[DESCRIPTION OF THE TASK]: Below are records; copy every line among them that contains the word "tree".

[INFORMATION GIVEN]:
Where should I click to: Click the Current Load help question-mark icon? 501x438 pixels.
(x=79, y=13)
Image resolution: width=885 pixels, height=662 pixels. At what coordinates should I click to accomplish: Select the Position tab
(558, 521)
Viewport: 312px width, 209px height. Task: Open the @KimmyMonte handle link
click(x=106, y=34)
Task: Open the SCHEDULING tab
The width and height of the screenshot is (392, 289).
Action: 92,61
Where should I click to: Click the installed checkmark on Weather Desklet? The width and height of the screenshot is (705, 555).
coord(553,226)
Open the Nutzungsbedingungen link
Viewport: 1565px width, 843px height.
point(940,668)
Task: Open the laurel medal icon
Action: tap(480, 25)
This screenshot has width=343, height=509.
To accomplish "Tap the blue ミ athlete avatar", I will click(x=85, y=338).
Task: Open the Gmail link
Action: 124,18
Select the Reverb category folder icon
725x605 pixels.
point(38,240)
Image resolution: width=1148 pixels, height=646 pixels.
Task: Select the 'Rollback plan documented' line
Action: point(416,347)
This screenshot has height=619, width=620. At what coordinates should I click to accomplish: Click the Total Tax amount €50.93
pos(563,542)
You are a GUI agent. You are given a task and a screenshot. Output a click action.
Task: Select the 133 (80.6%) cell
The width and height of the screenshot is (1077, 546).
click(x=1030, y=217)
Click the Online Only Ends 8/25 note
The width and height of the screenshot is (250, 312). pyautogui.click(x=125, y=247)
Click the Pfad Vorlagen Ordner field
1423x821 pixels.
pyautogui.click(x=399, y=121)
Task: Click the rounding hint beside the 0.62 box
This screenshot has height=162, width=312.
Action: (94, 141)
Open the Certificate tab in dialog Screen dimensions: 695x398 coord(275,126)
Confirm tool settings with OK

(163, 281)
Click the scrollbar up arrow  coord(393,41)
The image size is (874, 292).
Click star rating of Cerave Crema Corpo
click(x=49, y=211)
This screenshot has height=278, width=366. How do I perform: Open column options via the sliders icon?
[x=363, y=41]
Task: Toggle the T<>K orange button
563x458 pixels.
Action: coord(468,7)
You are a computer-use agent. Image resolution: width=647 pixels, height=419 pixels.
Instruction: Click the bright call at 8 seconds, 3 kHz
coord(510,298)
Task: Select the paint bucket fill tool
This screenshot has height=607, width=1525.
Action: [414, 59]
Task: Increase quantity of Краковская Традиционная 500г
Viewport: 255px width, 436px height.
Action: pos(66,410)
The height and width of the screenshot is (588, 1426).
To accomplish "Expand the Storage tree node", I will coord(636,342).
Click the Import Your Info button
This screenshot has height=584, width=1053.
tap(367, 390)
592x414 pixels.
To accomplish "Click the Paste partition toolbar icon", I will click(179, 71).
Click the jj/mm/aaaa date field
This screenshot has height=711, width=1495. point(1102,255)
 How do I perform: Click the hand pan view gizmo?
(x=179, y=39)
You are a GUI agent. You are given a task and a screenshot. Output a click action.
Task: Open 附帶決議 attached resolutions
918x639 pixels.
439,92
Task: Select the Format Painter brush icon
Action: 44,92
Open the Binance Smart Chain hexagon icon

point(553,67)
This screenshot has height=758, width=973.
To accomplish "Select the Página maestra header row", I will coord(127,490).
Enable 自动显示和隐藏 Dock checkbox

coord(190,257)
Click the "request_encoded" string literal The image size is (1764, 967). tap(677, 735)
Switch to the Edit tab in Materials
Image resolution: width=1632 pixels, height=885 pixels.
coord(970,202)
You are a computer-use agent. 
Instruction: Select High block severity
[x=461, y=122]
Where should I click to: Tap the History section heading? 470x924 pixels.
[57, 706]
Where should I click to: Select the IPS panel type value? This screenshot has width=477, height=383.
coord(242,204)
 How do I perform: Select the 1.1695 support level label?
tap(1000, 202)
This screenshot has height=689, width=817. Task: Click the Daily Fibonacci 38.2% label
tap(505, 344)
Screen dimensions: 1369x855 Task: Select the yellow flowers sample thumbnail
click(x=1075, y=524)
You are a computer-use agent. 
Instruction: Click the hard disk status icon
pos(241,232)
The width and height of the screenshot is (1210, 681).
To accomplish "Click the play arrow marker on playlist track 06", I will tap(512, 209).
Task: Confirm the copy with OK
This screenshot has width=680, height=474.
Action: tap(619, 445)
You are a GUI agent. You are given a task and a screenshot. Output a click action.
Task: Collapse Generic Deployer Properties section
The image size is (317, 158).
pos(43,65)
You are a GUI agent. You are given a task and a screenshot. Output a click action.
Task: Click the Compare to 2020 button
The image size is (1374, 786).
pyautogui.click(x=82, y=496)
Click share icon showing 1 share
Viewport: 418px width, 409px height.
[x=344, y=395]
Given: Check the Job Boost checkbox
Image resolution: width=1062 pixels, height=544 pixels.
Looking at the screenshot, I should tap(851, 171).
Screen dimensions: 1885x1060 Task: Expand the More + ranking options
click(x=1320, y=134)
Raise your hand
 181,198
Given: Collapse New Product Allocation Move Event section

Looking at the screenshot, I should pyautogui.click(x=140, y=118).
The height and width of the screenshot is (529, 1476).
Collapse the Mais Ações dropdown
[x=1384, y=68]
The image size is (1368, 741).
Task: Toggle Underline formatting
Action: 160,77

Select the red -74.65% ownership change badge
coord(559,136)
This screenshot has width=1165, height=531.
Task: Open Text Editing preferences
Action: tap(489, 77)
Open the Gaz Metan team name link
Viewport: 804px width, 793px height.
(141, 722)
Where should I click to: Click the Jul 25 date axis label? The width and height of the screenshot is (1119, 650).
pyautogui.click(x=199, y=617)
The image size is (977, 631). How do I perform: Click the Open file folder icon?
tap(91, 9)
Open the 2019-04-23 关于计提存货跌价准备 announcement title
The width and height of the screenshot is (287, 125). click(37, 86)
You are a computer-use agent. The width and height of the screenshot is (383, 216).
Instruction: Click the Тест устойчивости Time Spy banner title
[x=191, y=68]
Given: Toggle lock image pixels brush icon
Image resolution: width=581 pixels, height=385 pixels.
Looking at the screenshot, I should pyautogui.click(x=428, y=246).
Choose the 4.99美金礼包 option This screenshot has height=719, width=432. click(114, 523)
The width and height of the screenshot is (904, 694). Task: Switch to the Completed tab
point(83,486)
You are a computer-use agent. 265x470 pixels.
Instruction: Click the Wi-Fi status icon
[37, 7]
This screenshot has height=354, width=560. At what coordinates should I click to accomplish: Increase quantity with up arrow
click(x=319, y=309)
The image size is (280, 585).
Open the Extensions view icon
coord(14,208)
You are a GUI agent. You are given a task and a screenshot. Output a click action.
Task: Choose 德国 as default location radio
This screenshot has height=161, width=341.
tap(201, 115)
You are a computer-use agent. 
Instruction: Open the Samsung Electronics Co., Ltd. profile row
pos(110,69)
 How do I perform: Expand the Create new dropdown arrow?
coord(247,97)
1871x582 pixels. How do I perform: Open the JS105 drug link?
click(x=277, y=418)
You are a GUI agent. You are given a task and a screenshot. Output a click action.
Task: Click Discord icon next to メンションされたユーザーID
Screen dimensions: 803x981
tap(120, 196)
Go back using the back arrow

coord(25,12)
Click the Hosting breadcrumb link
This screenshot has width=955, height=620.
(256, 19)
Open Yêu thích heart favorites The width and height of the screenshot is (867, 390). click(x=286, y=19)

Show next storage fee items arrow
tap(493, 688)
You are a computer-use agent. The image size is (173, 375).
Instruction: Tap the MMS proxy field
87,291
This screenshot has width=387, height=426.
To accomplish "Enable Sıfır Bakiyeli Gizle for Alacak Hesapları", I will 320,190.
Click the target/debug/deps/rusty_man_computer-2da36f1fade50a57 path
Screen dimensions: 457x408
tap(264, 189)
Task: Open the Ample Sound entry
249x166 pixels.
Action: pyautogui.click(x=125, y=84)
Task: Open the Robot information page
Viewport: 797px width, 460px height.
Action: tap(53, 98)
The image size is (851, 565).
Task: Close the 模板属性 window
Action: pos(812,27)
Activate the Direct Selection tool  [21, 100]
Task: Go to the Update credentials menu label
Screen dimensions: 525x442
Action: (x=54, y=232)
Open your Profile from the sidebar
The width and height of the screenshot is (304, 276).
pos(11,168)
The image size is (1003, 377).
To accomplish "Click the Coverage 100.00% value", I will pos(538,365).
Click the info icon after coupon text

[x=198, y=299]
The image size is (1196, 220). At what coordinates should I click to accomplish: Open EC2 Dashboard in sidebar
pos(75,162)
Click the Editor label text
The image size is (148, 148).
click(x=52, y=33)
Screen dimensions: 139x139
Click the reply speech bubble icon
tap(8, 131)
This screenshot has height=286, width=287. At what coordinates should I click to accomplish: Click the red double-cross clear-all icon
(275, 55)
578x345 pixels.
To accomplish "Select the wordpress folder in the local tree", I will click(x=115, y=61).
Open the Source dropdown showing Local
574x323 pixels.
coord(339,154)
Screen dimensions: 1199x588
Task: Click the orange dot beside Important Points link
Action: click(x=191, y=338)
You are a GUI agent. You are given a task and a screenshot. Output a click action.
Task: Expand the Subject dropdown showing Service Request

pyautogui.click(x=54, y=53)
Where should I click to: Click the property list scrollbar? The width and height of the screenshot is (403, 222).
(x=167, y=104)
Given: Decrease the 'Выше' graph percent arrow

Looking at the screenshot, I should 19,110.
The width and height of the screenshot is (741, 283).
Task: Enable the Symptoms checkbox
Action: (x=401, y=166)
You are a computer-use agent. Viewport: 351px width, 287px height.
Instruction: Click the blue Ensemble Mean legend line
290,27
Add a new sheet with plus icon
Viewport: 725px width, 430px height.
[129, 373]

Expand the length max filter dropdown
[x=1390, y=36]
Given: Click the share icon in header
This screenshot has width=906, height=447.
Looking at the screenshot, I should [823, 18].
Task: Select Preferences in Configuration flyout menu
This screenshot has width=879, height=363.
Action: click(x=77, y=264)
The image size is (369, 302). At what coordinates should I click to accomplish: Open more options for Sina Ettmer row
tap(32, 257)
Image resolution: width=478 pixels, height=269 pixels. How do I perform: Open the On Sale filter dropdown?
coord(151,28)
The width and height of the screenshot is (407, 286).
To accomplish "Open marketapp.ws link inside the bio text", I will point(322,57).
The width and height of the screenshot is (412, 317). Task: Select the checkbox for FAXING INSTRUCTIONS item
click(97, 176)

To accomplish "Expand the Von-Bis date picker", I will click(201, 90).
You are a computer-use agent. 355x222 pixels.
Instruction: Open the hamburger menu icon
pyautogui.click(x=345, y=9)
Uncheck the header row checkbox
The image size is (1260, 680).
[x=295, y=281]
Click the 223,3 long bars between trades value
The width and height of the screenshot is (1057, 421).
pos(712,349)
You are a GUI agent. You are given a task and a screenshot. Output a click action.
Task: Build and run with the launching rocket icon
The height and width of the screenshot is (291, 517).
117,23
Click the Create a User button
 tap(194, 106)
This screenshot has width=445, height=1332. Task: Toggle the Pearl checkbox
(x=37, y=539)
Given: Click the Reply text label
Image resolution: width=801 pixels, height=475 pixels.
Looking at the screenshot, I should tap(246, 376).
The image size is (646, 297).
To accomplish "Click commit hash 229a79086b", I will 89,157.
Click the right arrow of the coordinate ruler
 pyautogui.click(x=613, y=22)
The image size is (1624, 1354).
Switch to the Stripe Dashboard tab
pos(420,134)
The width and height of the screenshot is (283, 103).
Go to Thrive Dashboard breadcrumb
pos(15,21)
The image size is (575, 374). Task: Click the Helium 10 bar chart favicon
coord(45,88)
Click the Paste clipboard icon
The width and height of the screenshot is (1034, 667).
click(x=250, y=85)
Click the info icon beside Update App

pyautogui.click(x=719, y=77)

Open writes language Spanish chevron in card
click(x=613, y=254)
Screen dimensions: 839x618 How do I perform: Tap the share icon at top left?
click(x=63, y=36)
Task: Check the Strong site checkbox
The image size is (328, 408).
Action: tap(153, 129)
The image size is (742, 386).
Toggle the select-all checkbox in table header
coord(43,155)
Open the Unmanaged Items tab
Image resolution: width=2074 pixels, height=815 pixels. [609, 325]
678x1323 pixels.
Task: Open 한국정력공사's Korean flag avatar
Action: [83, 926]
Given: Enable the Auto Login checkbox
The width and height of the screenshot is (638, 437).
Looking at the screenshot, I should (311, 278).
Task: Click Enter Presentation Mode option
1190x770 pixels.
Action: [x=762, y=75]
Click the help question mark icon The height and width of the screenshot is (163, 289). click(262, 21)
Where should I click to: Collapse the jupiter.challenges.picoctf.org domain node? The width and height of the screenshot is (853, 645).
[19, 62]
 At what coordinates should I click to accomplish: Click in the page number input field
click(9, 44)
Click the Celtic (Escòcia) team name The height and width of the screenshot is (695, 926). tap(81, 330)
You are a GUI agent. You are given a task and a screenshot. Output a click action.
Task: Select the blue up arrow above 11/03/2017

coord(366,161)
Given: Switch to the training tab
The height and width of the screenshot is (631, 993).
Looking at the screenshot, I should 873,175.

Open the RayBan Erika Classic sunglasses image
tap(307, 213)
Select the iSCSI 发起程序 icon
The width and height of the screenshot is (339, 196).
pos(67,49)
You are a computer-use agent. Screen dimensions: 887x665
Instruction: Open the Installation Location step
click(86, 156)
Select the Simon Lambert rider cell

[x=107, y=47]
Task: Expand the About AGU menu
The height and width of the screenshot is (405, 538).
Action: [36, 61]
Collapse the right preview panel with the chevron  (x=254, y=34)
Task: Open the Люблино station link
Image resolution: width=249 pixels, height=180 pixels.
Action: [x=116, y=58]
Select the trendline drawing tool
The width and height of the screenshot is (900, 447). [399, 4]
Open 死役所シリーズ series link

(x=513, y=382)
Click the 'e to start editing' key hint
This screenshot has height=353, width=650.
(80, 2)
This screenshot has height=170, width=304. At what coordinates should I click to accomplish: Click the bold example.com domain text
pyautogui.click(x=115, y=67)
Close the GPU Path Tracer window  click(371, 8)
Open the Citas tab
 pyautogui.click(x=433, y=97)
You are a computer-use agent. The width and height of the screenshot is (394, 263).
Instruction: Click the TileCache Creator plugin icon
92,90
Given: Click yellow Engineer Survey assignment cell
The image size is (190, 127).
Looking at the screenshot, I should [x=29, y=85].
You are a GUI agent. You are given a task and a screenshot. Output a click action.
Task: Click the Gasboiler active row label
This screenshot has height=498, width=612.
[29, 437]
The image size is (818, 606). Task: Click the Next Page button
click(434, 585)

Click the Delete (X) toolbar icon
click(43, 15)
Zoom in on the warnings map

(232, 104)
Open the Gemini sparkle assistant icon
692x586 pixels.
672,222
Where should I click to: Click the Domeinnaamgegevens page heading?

[ANSWER SPACE]:
To accomplish "Expand the Storage tree node", I will coord(636,342).
To accomplish "Select the wordpress folder in the local tree", I will click(x=115, y=61).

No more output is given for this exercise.